The most obvious example of this is the Senate’s 500-page summary of the torture report it released in 2014. How many times is Haspel named in the torture report? We have no idea. The redactions on the report completely obscured the names of all participants in the torture program, including the CIA personnel involved, as well as their partners in crime from authoritarian dictatorships like Libya, Egypt, and Syria.

At the time of the report’s release, advocates proposed that CIA personnel should at least be identified by pseudonyms so that the public could understand how many people were involved and if a particular person was responsible for more than others. That proposal was rejected as well.

The CIA was given control over redactions by the Obama administration despite the fact that the report essentially accused the agency of committing countless felonies. It should have come as no surprise that the spy agency used that power not to “protect national security,” but to shield itself from accountability.

In its original report, ProPublica did include a line from a CIA spokesman saying, “nearly every piece of reporting that you are seeking comment on is incorrect in whole or in part.” Yet the spokesman refused to elaborate on any specific allegations or provide facts showing ProPublica was incorrect.

This is another classic tactic. Government officials will tell a journalist writing a critical story they are wrong about the facts, but refuse to explain how or why. Even if the spokesman is not telling the truth, it means the reporter will have to inject doubt and hedging into a investigative piece, which can muddy the waters of the piece’s thesis. If the spokesman is telling the truth, he or she can then wait until after the article is published to reveal exactly why it was wrong and use that information to discredit the news organization.

It’s yet another way the government uses its vast power for the most cynical and underhanded purpose possible.

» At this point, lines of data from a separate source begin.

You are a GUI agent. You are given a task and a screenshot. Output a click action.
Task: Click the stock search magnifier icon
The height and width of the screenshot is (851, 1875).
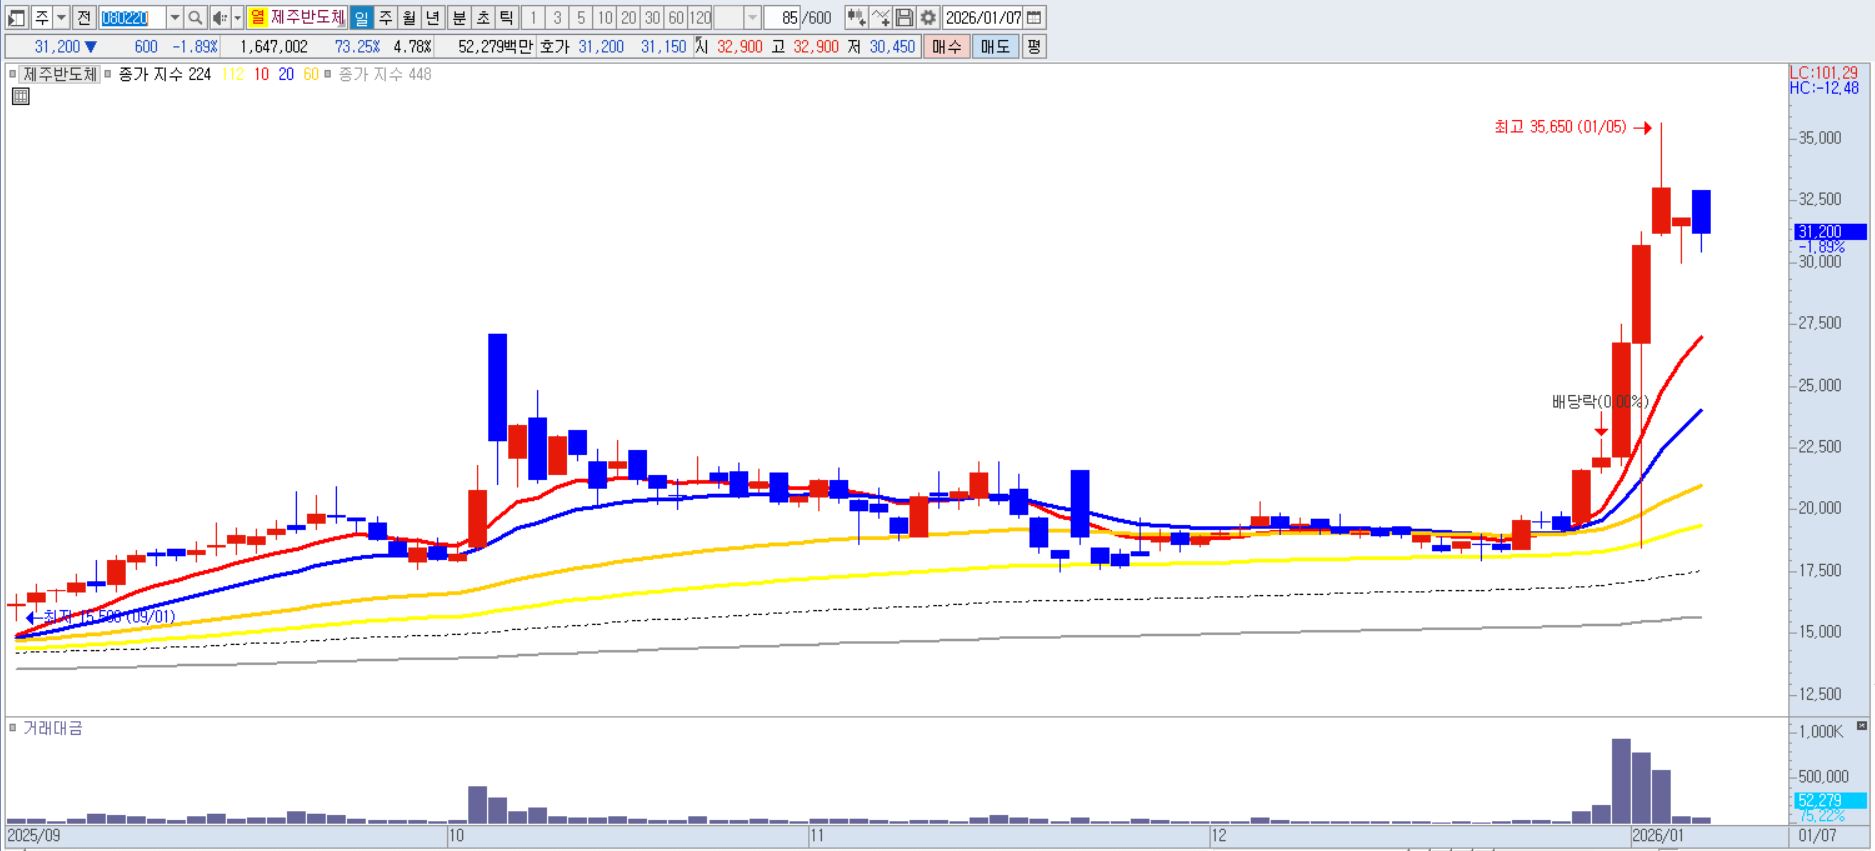(x=195, y=18)
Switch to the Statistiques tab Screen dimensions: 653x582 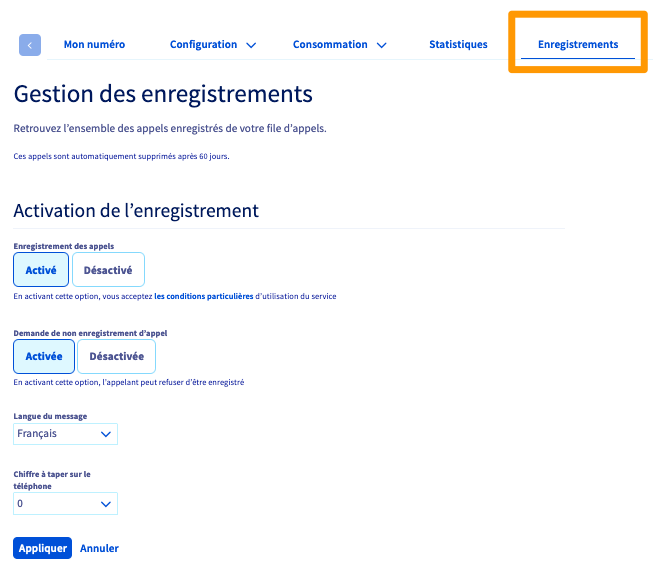tap(458, 45)

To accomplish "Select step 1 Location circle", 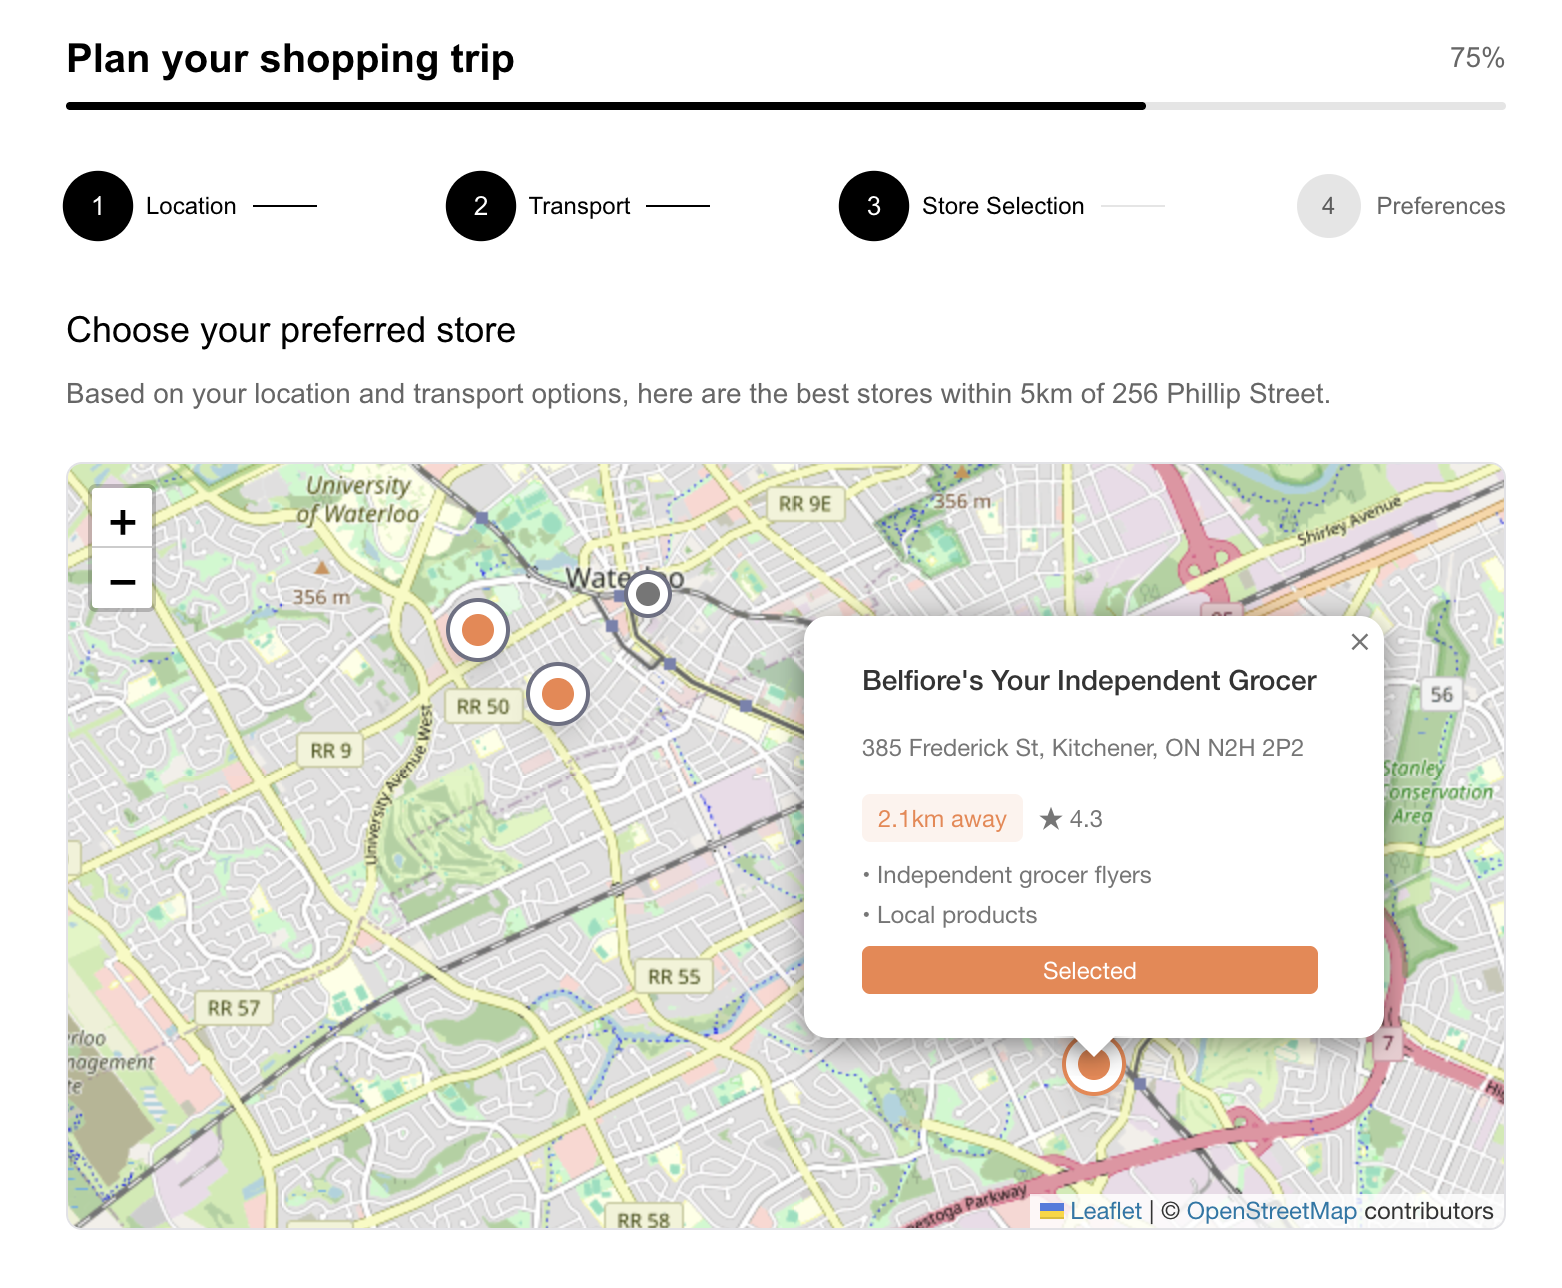I will coord(97,206).
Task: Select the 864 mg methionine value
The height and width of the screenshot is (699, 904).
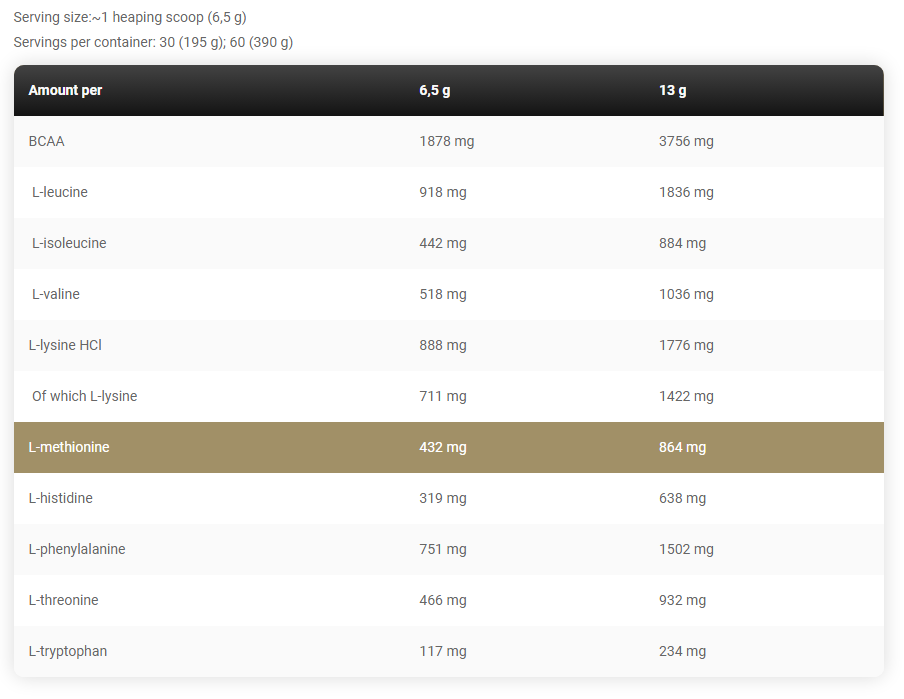Action: [682, 447]
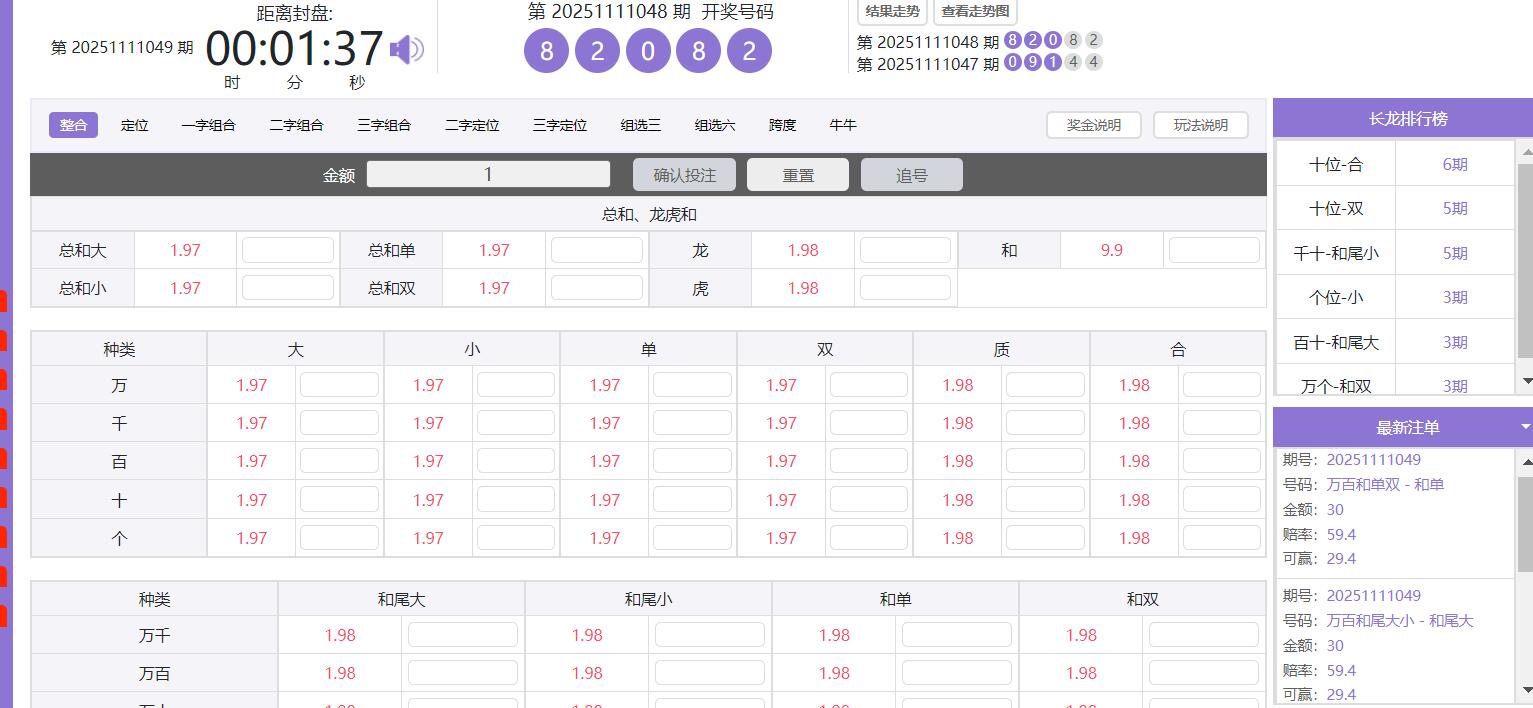Open 查看走势图 trend chart

[x=973, y=13]
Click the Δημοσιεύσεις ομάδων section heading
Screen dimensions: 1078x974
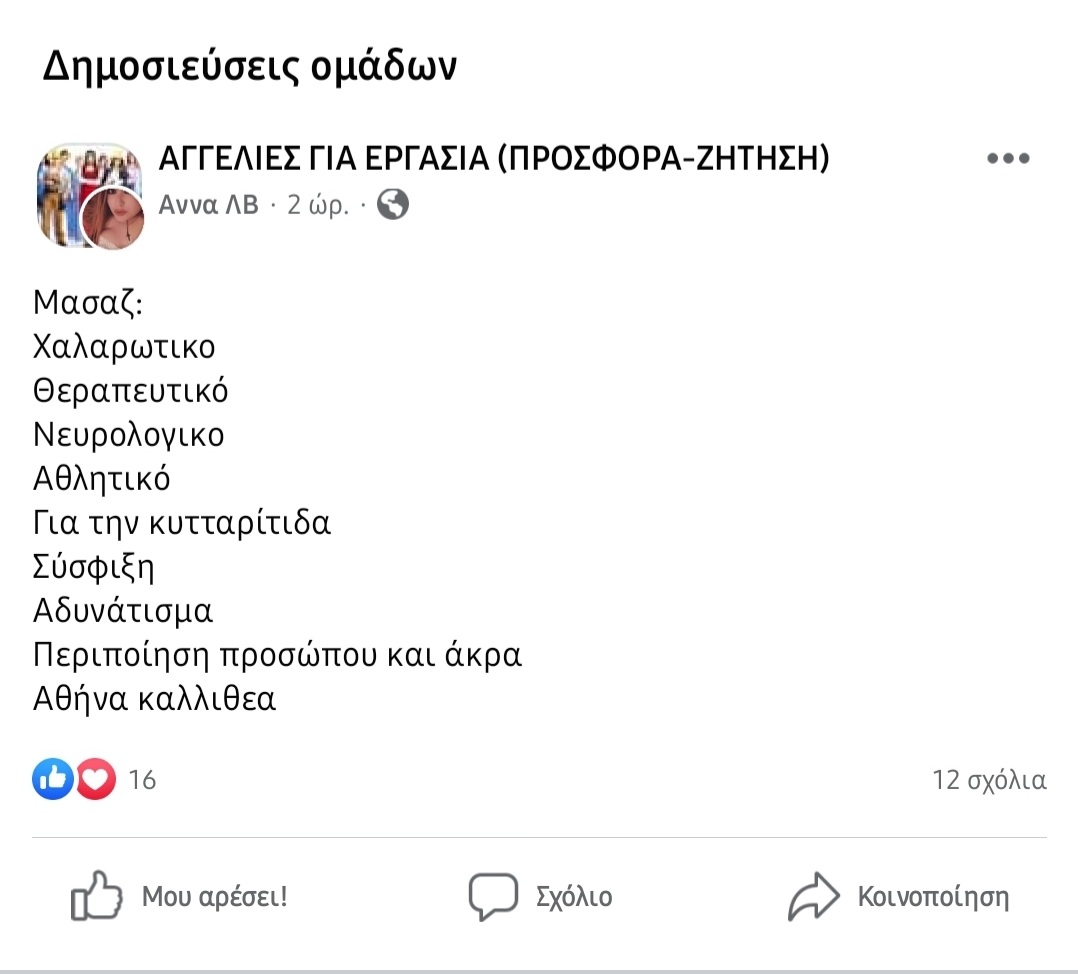pyautogui.click(x=250, y=66)
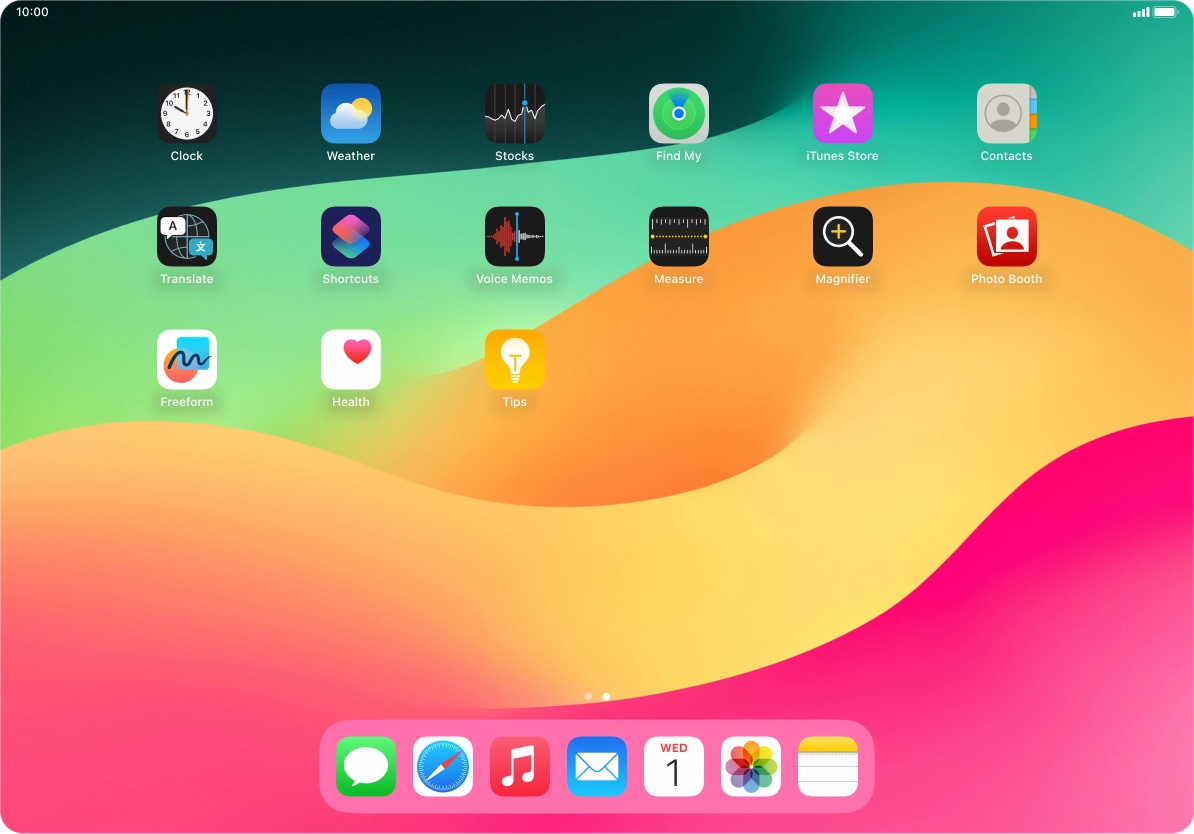Image resolution: width=1194 pixels, height=834 pixels.
Task: Start the Magnifier tool
Action: [842, 236]
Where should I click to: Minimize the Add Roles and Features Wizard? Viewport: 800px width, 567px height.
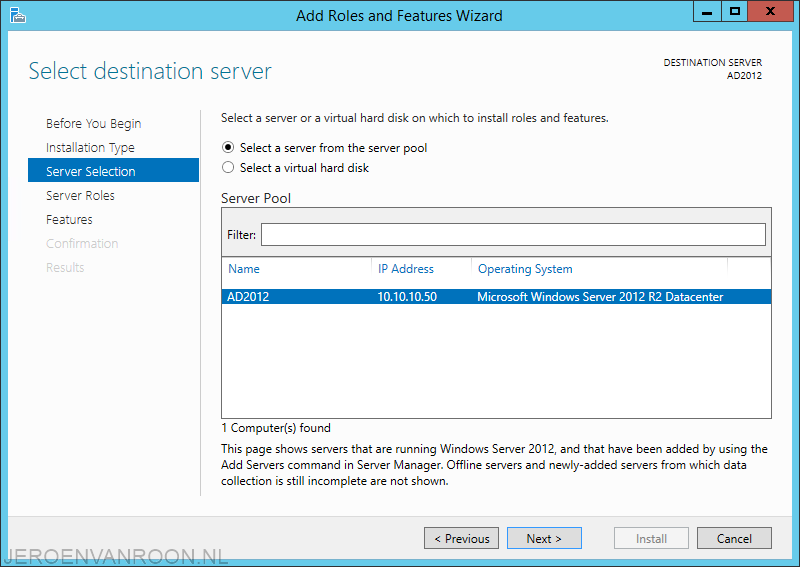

The larger question remains whether anyone will shed more light on what, exactly, Haspel did and didn’t do as part of the CIA’s torture program. Members of Congress have already asked for more documents on Haspel’s CIA tenure to be declassified, but we have no idea if that will happen.

Despite the clear public interest, there’s also almost no chance the government will release the full Senate torture report—which consists of thousands of pages of evidence—any time soon. As journalist Ali Watkins tweeted, it took one and a half years (thanks to the CIA dragging its feet at every moment) to get the summary of the report released after a full court press by members of the Senate Intelligence Committee.

Yet there’s never been a more important time for the American public to see the entire report. Members of Congress can use their right under the Speech and Debate clause of the Constitution to put it in the congressional record, much like former Senator Mike Gravel did with the Pentagon Papers in 1971. Since Gravel, there hasn’t been another major case of a senator doing so, and I’m not holding my breath.  

But a brave government official who has access to the report can still leak it to the press. They would be doing a vital public service. Though such an act would put any individual at great risk, there are few things more important to our democracy than holding government officials accountable when they commit crimes against humanity, such as those committed by the CIA.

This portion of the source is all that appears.